*What needs to be done*
Your output should be the line with "Click the magnifying glass search icon" plus all following lines to the end of the records, exactly as written and nothing more.

Stored items:
- - - -

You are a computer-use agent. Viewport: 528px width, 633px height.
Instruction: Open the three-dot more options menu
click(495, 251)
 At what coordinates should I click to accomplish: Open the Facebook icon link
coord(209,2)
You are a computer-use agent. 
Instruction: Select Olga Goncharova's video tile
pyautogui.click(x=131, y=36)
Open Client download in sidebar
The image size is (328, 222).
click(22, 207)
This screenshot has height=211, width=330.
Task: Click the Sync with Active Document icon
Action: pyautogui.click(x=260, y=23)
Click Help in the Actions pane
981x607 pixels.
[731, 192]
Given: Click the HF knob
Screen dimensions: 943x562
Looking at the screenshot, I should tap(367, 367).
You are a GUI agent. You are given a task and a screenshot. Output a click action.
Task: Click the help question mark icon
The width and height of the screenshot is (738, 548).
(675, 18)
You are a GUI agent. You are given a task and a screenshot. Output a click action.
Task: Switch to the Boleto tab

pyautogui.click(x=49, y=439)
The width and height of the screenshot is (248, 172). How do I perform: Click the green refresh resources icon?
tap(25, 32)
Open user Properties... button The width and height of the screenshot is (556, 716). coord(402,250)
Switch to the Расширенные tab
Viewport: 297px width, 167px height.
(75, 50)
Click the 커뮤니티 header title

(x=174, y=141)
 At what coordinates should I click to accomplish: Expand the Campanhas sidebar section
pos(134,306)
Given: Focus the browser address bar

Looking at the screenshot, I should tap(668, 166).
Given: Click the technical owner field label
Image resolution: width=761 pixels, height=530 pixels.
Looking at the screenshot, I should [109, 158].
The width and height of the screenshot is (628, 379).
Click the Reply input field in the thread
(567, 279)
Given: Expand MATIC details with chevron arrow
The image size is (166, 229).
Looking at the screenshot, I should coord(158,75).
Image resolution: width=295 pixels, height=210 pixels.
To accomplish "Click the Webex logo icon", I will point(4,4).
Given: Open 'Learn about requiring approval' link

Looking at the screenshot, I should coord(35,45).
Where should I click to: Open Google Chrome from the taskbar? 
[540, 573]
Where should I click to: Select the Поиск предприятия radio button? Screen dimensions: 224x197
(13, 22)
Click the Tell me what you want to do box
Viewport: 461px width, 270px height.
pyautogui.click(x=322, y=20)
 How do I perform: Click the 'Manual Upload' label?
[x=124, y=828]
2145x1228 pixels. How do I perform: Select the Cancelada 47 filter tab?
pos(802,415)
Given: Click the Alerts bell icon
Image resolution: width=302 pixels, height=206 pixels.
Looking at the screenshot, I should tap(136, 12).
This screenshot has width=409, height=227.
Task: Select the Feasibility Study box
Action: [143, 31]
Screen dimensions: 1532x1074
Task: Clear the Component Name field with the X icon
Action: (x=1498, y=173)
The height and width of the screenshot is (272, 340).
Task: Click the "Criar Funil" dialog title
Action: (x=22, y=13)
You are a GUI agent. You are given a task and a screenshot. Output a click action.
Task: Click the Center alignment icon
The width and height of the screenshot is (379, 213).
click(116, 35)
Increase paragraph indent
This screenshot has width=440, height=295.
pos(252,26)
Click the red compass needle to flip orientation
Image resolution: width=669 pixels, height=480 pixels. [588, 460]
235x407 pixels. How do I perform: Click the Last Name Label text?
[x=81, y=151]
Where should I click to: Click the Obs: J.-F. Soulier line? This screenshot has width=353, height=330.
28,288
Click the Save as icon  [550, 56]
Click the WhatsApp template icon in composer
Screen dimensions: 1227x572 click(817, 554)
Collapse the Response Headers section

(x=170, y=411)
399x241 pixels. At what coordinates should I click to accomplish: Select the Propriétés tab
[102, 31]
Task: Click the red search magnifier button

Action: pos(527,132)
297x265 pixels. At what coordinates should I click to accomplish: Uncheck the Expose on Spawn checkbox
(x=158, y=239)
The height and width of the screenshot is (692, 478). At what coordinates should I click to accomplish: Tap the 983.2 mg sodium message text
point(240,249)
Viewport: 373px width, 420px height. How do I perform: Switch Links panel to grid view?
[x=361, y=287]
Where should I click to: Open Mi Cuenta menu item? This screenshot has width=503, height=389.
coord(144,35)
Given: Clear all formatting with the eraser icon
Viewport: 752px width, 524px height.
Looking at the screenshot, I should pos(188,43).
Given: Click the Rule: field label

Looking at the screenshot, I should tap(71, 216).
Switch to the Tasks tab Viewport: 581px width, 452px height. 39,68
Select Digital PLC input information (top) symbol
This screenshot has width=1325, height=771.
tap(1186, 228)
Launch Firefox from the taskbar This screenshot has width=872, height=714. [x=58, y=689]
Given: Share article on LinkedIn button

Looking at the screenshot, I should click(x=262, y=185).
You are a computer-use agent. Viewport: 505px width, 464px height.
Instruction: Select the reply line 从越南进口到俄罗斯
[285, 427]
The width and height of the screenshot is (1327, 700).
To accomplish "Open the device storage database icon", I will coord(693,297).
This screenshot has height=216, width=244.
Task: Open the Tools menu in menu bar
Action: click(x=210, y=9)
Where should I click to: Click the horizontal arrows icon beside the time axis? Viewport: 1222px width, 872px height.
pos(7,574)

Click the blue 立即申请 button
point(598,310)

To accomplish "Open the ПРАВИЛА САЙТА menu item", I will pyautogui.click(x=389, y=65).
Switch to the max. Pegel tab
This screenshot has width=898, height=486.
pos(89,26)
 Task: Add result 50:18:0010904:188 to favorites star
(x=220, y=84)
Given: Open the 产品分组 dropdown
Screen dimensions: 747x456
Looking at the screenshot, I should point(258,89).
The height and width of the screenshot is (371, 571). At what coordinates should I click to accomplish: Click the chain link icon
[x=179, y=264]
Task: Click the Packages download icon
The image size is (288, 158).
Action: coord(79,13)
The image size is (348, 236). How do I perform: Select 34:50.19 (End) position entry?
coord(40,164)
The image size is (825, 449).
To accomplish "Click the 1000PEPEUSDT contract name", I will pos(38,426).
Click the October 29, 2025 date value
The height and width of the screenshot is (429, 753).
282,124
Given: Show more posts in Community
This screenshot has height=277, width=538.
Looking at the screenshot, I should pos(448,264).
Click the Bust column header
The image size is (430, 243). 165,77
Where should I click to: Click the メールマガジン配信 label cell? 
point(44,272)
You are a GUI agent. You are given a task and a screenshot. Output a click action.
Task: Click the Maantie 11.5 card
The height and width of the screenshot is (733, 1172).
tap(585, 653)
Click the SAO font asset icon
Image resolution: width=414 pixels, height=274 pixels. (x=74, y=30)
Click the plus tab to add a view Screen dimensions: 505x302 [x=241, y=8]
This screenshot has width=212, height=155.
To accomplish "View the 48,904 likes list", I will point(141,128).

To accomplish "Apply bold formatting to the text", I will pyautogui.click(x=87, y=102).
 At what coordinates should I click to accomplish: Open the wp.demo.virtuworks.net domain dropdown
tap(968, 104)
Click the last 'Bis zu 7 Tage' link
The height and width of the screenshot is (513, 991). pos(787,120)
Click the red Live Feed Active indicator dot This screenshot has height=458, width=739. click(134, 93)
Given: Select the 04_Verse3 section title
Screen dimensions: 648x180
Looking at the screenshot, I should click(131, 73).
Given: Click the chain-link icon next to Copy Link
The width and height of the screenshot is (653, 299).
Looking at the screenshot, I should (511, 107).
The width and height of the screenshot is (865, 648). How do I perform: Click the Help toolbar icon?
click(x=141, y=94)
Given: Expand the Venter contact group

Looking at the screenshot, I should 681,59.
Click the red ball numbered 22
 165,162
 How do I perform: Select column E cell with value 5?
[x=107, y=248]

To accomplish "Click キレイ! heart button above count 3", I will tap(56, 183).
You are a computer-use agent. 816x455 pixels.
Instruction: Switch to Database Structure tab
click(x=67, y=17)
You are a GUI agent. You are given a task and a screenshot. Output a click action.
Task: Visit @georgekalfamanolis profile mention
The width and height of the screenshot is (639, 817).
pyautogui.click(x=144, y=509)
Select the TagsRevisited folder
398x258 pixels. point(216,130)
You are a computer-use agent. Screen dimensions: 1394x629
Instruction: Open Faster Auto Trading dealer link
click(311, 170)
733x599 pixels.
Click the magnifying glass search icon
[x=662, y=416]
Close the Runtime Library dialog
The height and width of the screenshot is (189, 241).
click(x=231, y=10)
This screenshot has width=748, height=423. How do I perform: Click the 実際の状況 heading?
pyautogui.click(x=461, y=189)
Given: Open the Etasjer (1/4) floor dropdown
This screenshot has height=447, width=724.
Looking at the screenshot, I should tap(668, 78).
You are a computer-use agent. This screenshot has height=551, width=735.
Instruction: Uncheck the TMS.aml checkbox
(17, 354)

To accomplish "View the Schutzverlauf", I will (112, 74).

- - - -

*Task result*
Click the magnifying glass search icon
[x=662, y=416]
Close the Runtime Library dialog
The height and width of the screenshot is (189, 241).
click(x=231, y=10)
This screenshot has width=748, height=423. How do I perform: Click the 実際の状況 heading?
pyautogui.click(x=461, y=189)
Given: Open the Etasjer (1/4) floor dropdown
This screenshot has height=447, width=724.
Looking at the screenshot, I should tap(668, 78).
You are a computer-use agent. This screenshot has height=551, width=735.
Instruction: Uncheck the TMS.aml checkbox
(17, 354)

To accomplish "View the Schutzverlauf", I will (112, 74).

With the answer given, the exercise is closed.